ACTIVITIES |
1. Answer these questions about the market commentary, marking each answer with the matching letter.
(a) Below what share price does the writer suggest buying RDS.A?
(b) What loss did Alvarion report in discontinued operations?
(c) By how much did Alvarion's pro forma result beat the Street consensus?
2. Reproduce the passage of the market commentary that begins with the words containing "WiMAX MegaShift" and ends with "by a penny.".
── QUOTED PASSAGE
Royal Dutch Shell (RDS.A) reported record annual profits at the end of last week, but forecast lower refining margins due to the lower price of oil, higher costs and lower growth targets. However, they also announced a big stock buyback, which they can easily fund from their record cash flow, and the stock went up after the conference call.

Because I am convinced oil prices will go up as the Fed and central banks around the world keep printing money, which also means growth will be OK in the U.S. and double digits in China and India, I am not concerned about their forecast based on the current price of oil. I did like the expanded share buyback, and you can still buy RDS.A on any dip under $66 for my $75 target.

WiMAX MegaShift

Alvarion (ALVR) reported this morning, and the stock is up after they showed strong momentum in WiMAX. The numbers were a bit confusing due to a loss of $4.5 million in discontinued operations, namely the Cellular Mobile Unit. But they broke even from continuing operations and reported three cents a share pro forma, beating the Street consensus by a penny.
────
── DATASET
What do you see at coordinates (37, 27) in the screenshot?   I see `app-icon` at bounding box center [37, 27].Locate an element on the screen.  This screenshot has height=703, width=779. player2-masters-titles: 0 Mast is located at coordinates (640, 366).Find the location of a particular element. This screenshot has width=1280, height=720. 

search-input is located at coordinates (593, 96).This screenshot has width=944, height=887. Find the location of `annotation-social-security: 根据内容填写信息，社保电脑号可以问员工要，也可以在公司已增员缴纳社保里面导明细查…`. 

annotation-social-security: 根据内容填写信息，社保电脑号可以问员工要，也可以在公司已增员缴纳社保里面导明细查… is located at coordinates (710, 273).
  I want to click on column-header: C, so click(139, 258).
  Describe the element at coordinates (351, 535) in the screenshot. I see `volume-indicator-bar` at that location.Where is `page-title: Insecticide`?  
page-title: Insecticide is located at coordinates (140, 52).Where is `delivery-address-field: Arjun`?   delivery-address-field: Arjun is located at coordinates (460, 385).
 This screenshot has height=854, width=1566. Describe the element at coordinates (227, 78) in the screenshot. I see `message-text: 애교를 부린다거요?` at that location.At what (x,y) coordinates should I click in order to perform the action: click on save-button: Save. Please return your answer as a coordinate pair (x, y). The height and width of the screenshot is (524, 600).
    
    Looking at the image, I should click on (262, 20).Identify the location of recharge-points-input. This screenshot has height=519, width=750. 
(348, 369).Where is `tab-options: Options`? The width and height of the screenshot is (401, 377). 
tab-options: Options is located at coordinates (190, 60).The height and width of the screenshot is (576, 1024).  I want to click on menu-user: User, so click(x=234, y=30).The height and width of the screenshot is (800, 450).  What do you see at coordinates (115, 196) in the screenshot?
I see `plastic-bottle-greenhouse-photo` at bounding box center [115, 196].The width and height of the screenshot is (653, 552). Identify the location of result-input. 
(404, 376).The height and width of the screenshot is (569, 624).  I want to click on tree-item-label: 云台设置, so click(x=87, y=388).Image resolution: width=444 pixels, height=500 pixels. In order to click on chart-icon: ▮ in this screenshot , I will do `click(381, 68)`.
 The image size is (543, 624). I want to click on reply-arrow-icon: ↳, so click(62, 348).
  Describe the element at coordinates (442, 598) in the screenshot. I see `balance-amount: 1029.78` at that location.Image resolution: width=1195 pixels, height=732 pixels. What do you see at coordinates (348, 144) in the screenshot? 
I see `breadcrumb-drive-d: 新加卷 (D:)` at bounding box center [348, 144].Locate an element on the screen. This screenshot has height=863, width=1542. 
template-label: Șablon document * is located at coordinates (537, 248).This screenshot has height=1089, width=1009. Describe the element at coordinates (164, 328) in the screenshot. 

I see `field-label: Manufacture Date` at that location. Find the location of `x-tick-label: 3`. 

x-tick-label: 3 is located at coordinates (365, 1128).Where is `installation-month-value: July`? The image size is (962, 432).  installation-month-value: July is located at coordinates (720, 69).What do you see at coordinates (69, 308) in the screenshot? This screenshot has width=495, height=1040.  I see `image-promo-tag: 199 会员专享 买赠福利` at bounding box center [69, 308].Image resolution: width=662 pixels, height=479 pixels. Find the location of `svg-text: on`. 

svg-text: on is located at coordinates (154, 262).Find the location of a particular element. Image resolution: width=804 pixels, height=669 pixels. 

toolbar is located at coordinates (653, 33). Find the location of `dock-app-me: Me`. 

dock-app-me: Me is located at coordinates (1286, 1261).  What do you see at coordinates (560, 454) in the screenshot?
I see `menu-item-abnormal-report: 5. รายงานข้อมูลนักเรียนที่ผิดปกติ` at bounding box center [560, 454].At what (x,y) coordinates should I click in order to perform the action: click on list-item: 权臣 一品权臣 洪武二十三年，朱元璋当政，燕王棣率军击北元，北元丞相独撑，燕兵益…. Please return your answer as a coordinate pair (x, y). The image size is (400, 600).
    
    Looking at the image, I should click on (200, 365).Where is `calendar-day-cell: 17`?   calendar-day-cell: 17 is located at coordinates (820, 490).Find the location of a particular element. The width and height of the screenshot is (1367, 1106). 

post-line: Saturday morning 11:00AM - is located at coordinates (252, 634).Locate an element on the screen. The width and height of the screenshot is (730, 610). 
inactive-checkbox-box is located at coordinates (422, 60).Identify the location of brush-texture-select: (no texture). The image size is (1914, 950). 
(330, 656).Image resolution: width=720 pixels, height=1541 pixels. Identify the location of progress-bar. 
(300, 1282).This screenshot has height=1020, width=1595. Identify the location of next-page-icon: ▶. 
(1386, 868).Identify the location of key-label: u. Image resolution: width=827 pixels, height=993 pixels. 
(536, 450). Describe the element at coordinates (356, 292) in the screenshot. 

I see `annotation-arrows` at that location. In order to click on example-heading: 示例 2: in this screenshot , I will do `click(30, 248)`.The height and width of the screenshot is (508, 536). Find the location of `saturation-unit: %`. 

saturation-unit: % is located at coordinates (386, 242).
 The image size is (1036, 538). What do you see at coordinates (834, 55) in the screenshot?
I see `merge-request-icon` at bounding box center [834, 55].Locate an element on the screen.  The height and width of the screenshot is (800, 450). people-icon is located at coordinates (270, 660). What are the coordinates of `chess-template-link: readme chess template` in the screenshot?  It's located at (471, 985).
────
ANSWERS FOR THE EXERCISE |
1.
(a) $66
(b) $4.5 million
(c) A penny

2.
WiMAX MegaShift

Alvarion (ALVR) reported this morning, and the stock is up after they showed strong momentum in WiMAX. The numbers were a bit confusing due to a loss of $4.5 million in discontinued operations, namely the Cellular Mobile Unit. But they broke even from continuing operations and reported three cents a share pro forma, beating the Street consensus by a penny.